Integer ↔ bytes round trips
For unsigned big-endian (the common case):
byteStringToInteger(true, integerToByteString(true, 0, n)) == n
for all int n >= 0
std.bytes.toInt(std.bytes.fromInt(n)) == n for all int n >= 0
For fixed-width encodings, the round trip holds if the integer fits in the chosen width:
byteStringToInteger(true, integerToByteString(true, size, n)) == n
when n >= 0 && n < 256^size
Equality and hashing
equalsData(a, b) == true if a and b have the same CBOR encoding
equalsByteString == == as operator
equalsInteger == == as operator
equalsString == == as operator
std.equals<T>(a, b) == true if a and b are equal under T's natural equality
A bytes digest from a deterministic hash is itself in canonical big-endian:
sha2_256(b).length() == 32
sha3_256(b).length() == 32
blake2b_256(b).length() == 32
blake2b_224(b).length() == 28
keccak_256(b).length() == 32
ripemd_160(b).length() == 20
Value algebra
Value forms a commutative monoid under union, with mempty as the identity:
v.union(mempty) == v
mempty.union(v) == v
a.union(b) == b.union(a) commutative
(a.union(b)).union(c) == a.union(b.union(c)) associative
Scaling distributes over union:
v.scale(0) == mempty
v.scale(1) == v
v.scale(k1 + k2) == v.scale(k1).union(v.scale(k2))
(a.union(b)).scale(k) == a.scale(k).union(b.scale(k))
Lookup is left-inverse of insert under non-conflicting keys:
v.insert(p, n, x).amountOf(p, n) == x for any p, n, x
v.insert(p, n, 0).amountOf(p, n) == 0 (insert with 0 removes)
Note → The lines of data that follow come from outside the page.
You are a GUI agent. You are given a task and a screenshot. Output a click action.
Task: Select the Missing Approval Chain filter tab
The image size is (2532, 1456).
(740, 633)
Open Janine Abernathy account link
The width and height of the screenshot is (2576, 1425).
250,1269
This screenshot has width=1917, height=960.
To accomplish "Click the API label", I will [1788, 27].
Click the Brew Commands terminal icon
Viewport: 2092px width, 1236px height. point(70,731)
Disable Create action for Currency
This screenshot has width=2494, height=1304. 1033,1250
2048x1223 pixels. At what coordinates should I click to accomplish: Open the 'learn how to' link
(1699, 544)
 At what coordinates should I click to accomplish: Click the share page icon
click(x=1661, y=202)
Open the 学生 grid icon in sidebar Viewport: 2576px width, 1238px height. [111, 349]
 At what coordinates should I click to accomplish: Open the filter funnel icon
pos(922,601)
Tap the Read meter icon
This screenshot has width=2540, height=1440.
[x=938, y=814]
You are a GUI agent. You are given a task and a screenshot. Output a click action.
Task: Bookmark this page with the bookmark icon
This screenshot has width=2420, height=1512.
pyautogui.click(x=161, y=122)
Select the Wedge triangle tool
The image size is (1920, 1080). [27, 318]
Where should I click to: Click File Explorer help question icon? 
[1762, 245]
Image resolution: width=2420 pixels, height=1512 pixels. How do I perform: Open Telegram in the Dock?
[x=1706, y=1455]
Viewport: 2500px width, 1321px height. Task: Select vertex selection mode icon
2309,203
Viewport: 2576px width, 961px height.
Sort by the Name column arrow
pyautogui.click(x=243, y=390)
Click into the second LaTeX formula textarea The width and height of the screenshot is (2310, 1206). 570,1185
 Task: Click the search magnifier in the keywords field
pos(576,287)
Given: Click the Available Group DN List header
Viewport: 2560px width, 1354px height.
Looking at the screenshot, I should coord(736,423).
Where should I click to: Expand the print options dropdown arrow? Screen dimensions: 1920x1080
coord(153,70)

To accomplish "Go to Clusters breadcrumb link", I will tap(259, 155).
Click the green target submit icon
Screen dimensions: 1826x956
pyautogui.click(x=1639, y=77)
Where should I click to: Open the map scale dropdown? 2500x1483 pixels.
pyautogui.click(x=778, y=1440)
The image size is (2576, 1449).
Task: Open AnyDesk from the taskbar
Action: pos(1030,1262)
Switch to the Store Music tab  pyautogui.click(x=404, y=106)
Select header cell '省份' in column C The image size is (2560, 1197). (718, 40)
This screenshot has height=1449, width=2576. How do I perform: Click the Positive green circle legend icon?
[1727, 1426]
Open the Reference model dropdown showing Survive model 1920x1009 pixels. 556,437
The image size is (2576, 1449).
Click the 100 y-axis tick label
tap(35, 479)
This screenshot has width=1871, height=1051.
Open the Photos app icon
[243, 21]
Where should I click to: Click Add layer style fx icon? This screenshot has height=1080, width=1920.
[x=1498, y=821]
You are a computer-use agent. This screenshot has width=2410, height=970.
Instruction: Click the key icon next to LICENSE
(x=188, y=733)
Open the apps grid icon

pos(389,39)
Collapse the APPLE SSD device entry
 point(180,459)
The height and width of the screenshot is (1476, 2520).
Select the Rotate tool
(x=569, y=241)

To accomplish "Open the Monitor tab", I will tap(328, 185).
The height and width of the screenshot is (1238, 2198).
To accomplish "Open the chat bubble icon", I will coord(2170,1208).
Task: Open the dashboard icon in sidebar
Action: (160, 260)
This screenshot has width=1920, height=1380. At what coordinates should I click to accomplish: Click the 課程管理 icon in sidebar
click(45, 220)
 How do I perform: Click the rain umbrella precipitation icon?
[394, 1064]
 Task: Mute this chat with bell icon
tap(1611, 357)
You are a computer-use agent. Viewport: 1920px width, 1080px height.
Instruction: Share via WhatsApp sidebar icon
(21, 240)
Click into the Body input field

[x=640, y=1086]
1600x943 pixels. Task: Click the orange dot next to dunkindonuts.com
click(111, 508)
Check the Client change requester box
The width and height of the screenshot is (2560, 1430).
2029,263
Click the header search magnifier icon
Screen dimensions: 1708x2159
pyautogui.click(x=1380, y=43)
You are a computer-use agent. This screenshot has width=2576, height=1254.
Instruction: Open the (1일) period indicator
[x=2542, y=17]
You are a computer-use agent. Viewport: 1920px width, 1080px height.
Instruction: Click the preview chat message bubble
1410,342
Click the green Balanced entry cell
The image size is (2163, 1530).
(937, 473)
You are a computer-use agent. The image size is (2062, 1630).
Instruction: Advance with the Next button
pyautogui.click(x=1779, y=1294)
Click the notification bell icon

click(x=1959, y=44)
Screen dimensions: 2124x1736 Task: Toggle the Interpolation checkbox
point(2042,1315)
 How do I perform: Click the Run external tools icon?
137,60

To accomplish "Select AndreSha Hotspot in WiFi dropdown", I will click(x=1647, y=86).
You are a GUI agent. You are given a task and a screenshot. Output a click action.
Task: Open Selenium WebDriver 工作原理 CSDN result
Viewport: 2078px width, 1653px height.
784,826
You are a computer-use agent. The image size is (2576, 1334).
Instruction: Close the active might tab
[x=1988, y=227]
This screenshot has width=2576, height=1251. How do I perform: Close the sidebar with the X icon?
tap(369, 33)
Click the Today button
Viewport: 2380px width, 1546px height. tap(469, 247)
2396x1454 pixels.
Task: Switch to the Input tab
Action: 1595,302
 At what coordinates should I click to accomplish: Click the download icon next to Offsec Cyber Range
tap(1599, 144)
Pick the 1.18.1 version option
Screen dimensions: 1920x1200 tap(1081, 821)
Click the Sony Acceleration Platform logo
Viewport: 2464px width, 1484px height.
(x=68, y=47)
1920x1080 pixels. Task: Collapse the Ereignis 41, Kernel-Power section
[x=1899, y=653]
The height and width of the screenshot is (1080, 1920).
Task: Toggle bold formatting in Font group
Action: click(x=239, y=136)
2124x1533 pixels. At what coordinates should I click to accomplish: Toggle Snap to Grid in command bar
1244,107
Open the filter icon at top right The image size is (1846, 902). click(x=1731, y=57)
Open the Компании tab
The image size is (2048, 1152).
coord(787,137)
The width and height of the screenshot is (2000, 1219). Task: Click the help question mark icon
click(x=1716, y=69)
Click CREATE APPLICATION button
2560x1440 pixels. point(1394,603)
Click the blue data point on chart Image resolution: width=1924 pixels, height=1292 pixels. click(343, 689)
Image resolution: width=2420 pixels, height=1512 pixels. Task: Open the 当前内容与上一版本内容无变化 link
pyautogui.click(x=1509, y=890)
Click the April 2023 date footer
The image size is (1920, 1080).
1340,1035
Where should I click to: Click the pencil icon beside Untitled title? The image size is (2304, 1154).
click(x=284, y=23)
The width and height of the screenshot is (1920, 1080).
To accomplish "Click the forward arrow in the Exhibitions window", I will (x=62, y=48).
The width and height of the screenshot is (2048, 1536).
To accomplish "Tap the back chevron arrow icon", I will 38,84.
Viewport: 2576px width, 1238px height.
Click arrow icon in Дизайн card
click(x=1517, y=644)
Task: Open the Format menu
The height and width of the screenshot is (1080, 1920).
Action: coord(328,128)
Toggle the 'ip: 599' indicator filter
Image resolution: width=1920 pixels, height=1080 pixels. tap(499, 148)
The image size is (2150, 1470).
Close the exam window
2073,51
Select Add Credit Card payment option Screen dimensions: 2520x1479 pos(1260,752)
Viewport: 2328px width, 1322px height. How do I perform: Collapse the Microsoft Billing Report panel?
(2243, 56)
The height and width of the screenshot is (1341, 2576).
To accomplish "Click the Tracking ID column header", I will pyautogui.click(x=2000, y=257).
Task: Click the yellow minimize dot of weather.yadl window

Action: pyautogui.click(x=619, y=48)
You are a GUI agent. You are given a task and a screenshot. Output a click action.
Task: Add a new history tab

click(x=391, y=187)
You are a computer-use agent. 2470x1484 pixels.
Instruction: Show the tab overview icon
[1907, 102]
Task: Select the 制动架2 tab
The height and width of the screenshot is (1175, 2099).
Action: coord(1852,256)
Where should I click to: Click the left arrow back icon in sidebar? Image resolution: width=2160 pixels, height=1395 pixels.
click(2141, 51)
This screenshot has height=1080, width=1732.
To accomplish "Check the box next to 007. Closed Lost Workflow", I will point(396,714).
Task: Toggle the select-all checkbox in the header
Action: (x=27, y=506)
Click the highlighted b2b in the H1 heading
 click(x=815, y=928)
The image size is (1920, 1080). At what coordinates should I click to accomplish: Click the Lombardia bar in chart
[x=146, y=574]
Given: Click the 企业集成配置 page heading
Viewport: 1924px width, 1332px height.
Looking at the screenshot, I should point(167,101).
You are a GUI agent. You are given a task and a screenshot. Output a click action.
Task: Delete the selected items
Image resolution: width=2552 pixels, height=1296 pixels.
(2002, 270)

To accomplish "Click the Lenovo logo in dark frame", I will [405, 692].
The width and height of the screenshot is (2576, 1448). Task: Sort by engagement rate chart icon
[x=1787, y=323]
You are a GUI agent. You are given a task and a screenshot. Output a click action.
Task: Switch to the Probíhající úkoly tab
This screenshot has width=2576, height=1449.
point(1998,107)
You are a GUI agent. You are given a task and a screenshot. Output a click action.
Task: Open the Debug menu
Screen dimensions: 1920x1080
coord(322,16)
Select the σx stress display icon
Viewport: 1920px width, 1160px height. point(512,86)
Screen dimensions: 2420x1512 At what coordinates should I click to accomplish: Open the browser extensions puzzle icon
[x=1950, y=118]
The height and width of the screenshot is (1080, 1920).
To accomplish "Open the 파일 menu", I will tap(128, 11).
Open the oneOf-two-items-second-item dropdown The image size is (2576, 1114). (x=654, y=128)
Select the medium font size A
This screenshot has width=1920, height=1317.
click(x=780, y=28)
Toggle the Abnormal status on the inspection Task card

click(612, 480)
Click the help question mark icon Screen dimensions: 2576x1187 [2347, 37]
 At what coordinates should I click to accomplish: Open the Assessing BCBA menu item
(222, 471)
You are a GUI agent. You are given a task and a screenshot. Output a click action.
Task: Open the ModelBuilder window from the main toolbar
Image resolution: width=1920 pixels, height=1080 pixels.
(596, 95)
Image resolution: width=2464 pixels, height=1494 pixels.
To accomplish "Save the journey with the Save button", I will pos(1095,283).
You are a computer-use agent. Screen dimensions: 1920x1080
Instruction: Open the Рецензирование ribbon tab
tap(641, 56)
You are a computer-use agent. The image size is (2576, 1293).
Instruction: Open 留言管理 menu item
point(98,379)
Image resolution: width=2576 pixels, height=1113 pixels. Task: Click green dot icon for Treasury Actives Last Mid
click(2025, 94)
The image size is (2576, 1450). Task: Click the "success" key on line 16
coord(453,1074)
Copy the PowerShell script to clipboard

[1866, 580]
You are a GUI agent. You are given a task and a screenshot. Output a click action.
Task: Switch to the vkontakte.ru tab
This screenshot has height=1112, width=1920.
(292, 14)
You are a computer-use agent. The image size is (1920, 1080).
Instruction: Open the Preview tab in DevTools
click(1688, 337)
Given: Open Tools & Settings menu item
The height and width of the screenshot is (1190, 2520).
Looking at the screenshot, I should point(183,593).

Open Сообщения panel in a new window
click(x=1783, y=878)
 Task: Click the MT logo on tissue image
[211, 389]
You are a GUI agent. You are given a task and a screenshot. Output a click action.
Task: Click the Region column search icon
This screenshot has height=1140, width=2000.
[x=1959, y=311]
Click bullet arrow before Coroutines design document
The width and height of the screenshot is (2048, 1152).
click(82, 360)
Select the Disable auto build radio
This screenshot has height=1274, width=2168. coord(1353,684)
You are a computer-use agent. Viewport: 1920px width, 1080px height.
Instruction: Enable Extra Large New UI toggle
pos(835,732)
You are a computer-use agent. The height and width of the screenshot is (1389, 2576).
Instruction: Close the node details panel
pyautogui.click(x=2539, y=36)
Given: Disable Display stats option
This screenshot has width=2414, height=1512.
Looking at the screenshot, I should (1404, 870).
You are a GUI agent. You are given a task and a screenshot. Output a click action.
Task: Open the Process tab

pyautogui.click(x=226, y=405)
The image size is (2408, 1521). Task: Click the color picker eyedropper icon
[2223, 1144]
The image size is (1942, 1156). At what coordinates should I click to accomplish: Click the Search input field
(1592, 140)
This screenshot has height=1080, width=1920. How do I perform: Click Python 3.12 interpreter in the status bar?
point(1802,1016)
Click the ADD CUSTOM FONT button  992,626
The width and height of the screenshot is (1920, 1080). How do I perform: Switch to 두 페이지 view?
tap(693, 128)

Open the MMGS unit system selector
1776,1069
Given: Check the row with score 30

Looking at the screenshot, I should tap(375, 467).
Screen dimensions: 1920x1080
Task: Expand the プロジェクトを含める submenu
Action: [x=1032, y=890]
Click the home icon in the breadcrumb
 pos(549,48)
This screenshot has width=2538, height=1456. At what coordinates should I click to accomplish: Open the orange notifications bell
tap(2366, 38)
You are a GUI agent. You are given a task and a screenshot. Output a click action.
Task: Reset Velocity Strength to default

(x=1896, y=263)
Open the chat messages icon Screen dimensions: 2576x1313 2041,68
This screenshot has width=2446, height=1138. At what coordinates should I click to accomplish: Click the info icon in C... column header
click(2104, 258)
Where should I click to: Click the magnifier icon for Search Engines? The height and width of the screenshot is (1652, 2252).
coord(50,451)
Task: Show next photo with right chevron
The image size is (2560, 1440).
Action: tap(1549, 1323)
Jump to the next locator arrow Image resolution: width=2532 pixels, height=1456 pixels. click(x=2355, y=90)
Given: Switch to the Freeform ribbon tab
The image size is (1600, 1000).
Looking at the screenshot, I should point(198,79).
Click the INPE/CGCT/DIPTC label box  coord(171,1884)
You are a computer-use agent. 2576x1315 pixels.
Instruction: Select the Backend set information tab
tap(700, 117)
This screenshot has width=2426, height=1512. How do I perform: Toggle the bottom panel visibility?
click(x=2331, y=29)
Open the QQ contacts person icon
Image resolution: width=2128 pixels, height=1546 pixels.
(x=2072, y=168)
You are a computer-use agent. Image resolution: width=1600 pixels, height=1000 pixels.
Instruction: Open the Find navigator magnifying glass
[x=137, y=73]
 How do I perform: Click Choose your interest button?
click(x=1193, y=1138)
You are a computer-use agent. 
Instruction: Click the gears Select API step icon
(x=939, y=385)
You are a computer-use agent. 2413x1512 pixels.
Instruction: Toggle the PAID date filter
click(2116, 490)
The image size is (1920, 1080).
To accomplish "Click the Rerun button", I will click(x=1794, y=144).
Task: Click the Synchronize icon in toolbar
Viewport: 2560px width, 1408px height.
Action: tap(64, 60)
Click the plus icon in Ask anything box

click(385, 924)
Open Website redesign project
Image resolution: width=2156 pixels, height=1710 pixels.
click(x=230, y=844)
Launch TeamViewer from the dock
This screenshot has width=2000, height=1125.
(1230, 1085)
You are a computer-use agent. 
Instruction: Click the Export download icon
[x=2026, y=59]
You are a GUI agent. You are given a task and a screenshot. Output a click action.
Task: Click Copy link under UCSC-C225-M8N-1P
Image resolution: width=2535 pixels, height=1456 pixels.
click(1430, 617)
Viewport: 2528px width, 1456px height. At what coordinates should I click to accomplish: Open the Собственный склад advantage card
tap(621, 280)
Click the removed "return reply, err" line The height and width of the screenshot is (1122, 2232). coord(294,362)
contains is a partial order:
v.contains(mempty) == true mempty is bottom
v.contains(v) == true reflexive
a.contains(b) && b.contains(a) ⇒ a == b antisymmetric
a.contains(b) && b.contains(c) ⇒ a.contains(c) transitive
List<T> laws
Folds and traversals:
xs.foldr(f, z) ≡ classical right fold
xs.foldl(f, z) ≡ classical left fold
xs.length() == xs.foldl((acc, _) => acc + 1, 0)
xs.isEmpty() == (xs.length() == 0)
xs.map(id) == xs identity preservation
xs.map(f).map(g) == xs.map((x) => g(f(x))) fusion
xs.filter((_) => true) == xs
xs.filter((_) => false) == []
Construction and decomposition:
xs.prepend(x).head() == x
xs.prepend(x).tail() == xs
[x] ++ xs == xs.prepend(x) conceptual
[1,2,3].length() == 3
[].isEmpty() == true
Universal/existential duality:
xs.every(p) == !xs.some((x) => !p(x))
xs.some(p) == !xs.every((x) => !p(x))
Optional<T> laws
Some{ value: x }.value == x
match Some{ value: x } { Some{ value: y }: y, None{}: _ } == x
find produces an Optional:
xs.find(p) == Some{ value: x } if there exists x in xs with p(x), and x is the first such element
xs.find(p) == None{} if no element satisfies p
LinearMap<K, V> laws
m.prepend(k, v).lookup(k) == Some{ value: v } most-recent-prepend wins
m.isEmpty() == (m.length() == 0)
m.length() == m.foldl((acc, _) => acc + 1, 0)
Lookup is not stable under map equality across reorderings — LinearMap is a list, and { k: a, k: b } and { k: b, k: a } differ. Don't rely on order-insensitive equality.
BLS12-381 laws
In each group:
g1Add(p, g1Neg(p)) == identityG1
g1Add(p, q) == g1Add(q, p)
g1ScalarMul(0, p) == identityG1
g1ScalarMul(1, p) == p
g1ScalarMul(a + b, p) == g1Add(g1ScalarMul(a, p), g1ScalarMul(b, p))
g1Uncompress(g1Compress(p)) == p
Same shape for G2. The Miller-loop pairing is bilinear:
millerLoop(g1ScalarMul(a, P), Q) ~ millerLoop(P, g2ScalarMul(a, Q))
(equal up to MlResult mul; verify with finalVerify)
Crypto verification
All three signature verifiers are non-aborting:
verifyEd25519Signature(pk, m, s) ∈ { true, false }
verifyEcdsaSecp256k1Signature ∈ { true, false }
verifySchnorrSecp256k1Signature ∈ { true, false }
They return false on malformed input rather than aborting — chain a check after the call.
Identity and friends
id<T>(x) == x
trace(msg, x) == x (with msg emitted to the trace log)
ifThenElse(true, a, b) == a
ifThenElse(false, a, b) == b
trace is strict in both arguments — use it only when both are cheap or already evaluated.
How to use these laws when generating code
- Refactoring: when you replace
unIData(iData(n))withn, this page is the citation. - Property tests: pick a law, generate random inputs, assert it. Most laws above translate directly.
- Code review: if a snippet violates a law (e.g.
xs.map(id) != xs), it's a bug in the snippet or your understanding of the input type. - Optimization: the fusion law
xs.map(f).map(g) == xs.map((x) => g(f(x)))saves an allocation pass.